Every few months, a team discovers that patient IDs, email addresses, or credit card numbers have been flowing freely into Splunk or Datadog for weeks. The immediate reaction is always the same: tighten the log configuration, add some field filtering, maybe run a regex across the sink.
These fixes work — until the next developer adds a new endpoint, a new DTO, or a new exception handler. Then the cycle starts again.
Why the Standard Approach Breaks
The root issue is that log configuration is treated as infrastructure concern, not a code concern. Sink-level filters, destination scrubbers, and log management platform rules all operate downstream — after the data has already been serialized and emitted. By that point, you're playing defense with incomplete information.
Downstream scrubbing can only filter what it knows to look for. It has no awareness of your domain model, your field semantics, or your regulatory scope. A field called `userRef` means nothing to a regex rule.
There are three specific failure modes that repeat across almost every engineering team dealing with this problem:
- Sink-level filtering is brittle — it relies on field name conventions that drift over time and across teams.
- Exception logging is the biggest vector — structured exception objects often contain entire request payloads.
- Third-party SDKs emit logs you don't control — yet they share your logging pipeline.
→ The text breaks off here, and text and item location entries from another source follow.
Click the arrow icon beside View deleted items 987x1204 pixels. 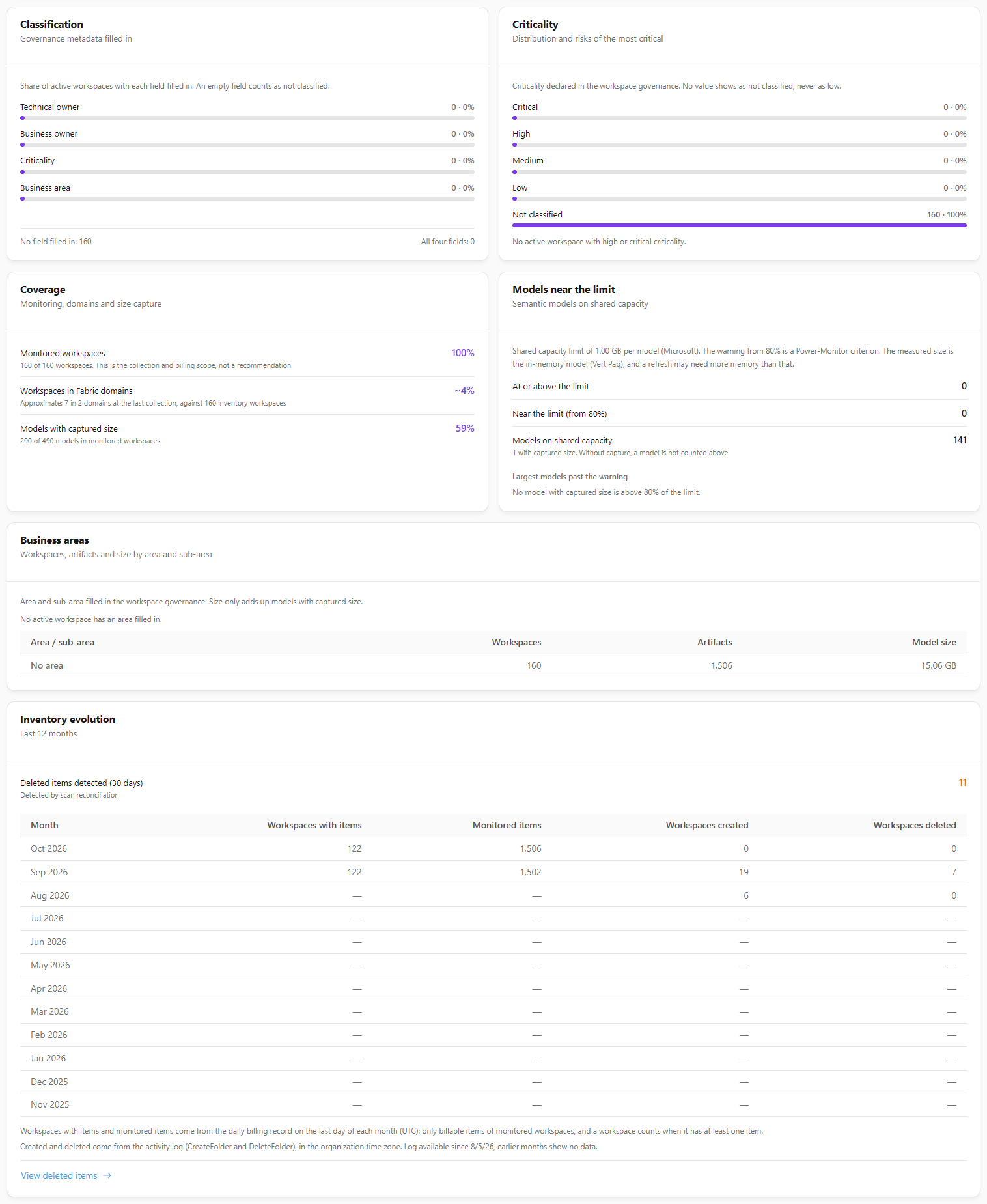(107, 1175)
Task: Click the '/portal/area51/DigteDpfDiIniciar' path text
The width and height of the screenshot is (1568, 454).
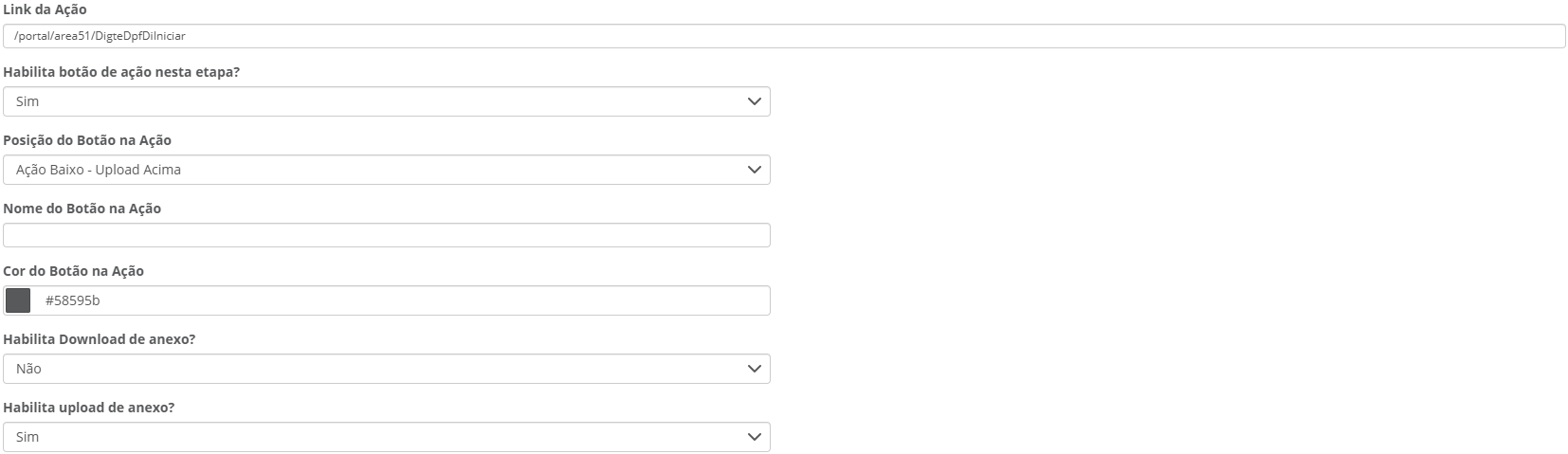Action: point(100,36)
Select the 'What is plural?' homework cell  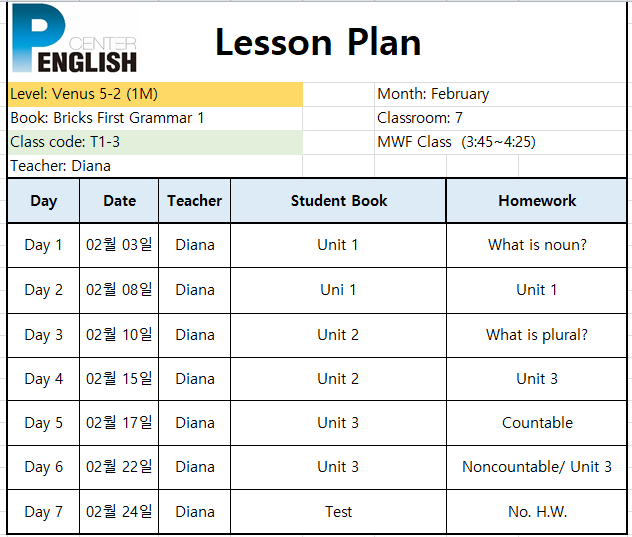click(x=536, y=335)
The Governance Model vs. the Configuration Model
A governance model approaches the problem differently. Instead of defining rules at the sink, it defines them at the point of emission — inside the application process, before the log event is ever serialized.
This means the enforcement is code-local. It travels with the application. When a developer adds a new endpoint, the governance policy already applies. When a new field gets logged, it's evaluated against the policy before it leaves the process.
What this looks like in .NET
In practice, this means intercepting the log event pipeline before it reaches any sink. In .NET, that's the ILogger abstraction layer — specifically, the enrichment and filtering stage.
// Without governance — sensitive data reaches the sink unfiltered
_logger.LogInformation("Processing payment for {UserId}, card {CardNumber}", userId, cardNumber);
// With governance — the policy intercepts at emission time
// CardNumber is classified as PII in the governance config
// CerbiStream strips it before the event reaches Serilog / NLog / MEL
_logger.LogInformation("Processing payment for {UserId}, card {CardNumber}", userId, cardNumber);
// → "Processing payment for {UserId}, card [REDACTED]"The application code doesn't change. The governance layer sits between your ILogger calls and your sinks, evaluating every structured log property against the active policy.
The Mindset Shift
The most important change isn't technical — it's conceptual. Logging governance needs to be treated like input validation: something that happens in-process, as close to the source as possible, and applied unconditionally.
You don't validate user input at the database layer. You validate it before it enters your domain. The same principle applies to sensitive data in logs.
A useful mental model: treat your log emission layer like an API boundary. Everything that crosses it should be explicitly considered — not implicitly trusted.
Where to Go From Here
If you're evaluating whether your current setup has a governance gap, start with exception logging. Capture a sample of your exception events and check how much of the original request context is serialized into the log payload. In most applications, this alone accounts for the majority of PII exposure.
The goal isn't to log less. It's to log precisely — with full awareness of what leaves your application process and why.